6 years warmblood gelding




 1/5 degree lame RF in straight line, 2/5 degree lame both front legs in lunge. Unwilling to move forward. Very flat feet with long toe.

Hoof test neg, norm dig pulses

Blocks to a low PD


The horse had a deep foot abscess in 2016 (RF) that was surgically cleaned up due to involvement of P3, suspected P3 fracture

MRi and Radiology Findings:


Right Fore Foot:

  • mild distention of the DIP joint
  • mild synovitis of the DIP joint
  • severe keratoma or neoplasia palmar in the lateral hoof wall and resorption of the bone structure of the pedal bone
  • The most obvious lesion is a severe defect palmar in the lateral hoof wall. It does most likely represent a large keratoma that causes pressure on the lamina. There is an increased amount of fluid in this region which could represent inflammation of P3 and  or the pododerma.
  • Negative palmar angle (both front feet)
  • Broken back hoof-pastern axes. (both)


There was two issues to be addressed shoeing this horse. Low palmar angles has presumably given inflammation in coffin joints on both front feet. Lateral Palmar prosess of P3 right front is defect. This can date back to horses 2.nd year and a very deep abscess with following surgery. Latest Mri indicates keratoma. Although surgery is not done at this stage.

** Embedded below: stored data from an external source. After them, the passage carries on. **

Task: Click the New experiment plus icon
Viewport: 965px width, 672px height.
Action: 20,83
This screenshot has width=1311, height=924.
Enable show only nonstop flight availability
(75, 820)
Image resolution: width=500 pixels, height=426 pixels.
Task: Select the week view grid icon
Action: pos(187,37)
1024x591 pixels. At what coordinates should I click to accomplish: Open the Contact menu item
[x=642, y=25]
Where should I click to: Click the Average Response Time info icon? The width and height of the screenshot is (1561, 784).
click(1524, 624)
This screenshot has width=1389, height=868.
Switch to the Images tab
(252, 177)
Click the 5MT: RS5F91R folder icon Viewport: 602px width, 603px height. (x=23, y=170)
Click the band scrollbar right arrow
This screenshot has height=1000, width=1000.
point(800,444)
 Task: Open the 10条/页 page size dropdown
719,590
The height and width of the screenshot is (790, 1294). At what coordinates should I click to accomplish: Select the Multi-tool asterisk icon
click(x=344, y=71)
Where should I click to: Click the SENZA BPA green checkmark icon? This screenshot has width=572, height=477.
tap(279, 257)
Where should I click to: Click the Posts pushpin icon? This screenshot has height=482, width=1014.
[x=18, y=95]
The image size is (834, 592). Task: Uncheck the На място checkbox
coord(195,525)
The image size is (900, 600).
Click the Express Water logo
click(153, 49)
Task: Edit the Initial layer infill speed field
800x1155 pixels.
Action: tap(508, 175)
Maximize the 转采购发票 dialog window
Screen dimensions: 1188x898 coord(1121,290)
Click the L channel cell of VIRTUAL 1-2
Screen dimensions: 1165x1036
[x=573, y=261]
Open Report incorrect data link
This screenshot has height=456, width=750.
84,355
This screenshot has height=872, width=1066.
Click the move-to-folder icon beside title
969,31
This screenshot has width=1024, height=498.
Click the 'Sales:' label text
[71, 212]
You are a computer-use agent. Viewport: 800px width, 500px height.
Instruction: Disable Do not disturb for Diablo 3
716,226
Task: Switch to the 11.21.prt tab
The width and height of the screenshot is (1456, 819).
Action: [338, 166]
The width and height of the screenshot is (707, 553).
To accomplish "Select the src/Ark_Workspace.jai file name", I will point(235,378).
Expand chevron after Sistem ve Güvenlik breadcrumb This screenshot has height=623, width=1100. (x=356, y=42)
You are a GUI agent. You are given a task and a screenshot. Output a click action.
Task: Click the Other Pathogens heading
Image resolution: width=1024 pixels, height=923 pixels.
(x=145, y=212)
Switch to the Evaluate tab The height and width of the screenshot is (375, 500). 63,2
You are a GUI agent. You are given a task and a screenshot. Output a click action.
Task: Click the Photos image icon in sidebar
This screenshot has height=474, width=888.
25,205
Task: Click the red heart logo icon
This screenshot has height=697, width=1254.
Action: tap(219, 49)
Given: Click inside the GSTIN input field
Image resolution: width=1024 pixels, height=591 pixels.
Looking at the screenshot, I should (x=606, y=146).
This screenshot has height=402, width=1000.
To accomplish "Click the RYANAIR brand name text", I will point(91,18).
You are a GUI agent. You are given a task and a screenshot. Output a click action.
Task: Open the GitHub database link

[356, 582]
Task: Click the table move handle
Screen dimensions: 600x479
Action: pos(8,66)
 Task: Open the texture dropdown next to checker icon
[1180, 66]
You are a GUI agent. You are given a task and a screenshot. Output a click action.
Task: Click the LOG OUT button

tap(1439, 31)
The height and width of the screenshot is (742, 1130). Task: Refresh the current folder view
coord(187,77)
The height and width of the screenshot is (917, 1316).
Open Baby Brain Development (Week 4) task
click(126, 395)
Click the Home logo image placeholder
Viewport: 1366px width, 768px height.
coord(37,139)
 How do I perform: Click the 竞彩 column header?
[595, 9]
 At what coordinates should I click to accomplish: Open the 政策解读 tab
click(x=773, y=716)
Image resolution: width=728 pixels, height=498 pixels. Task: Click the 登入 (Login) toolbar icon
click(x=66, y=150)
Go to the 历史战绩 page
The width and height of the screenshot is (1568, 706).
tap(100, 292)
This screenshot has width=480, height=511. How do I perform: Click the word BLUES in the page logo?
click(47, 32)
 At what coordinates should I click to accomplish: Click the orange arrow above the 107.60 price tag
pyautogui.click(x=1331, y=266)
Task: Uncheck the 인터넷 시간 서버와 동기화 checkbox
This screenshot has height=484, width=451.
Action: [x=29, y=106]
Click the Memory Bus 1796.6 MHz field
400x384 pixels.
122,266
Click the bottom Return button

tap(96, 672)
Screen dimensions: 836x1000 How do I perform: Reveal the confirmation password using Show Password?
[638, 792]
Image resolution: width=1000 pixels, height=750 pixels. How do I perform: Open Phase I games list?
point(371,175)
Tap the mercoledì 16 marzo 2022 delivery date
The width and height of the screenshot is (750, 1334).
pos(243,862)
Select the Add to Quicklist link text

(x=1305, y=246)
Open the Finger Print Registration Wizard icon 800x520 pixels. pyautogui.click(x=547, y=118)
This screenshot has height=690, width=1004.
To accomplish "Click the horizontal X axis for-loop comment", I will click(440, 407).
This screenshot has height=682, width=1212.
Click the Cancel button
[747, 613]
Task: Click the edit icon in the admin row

  • Corrective trim both front. Remove excess toe to rise palmar angle and realign HPA
  • Floating/unloading area around lateral palmar process of p3.
  • Stabilizing the foot and load shearing onto frog and sole.
  • The foot was medio-laterally asymmetrical and needed to be fitted outside perimeter of  the foot laterally. (extension)
  • A barshoe  applied to give stability and provide load shearing.
  • Rocker toe to reduce leverage at breakover and reduce load in coffin joints
  • Graduated leather pads applied for shock-absorbing and realignment of hoof-pastern axes and palmar angle.
  • Pad cut out in lateral heel area to ensure no pressure to palmar process of P3 area
  • Dental impression material applied for load shearing to frog and sole.







Before shoeing


After shoeing




Horse improved after 1. shoeing and showed no lameness after 2. shoeing’s but long term prognosis is somewhat restricted depending on level of expectation.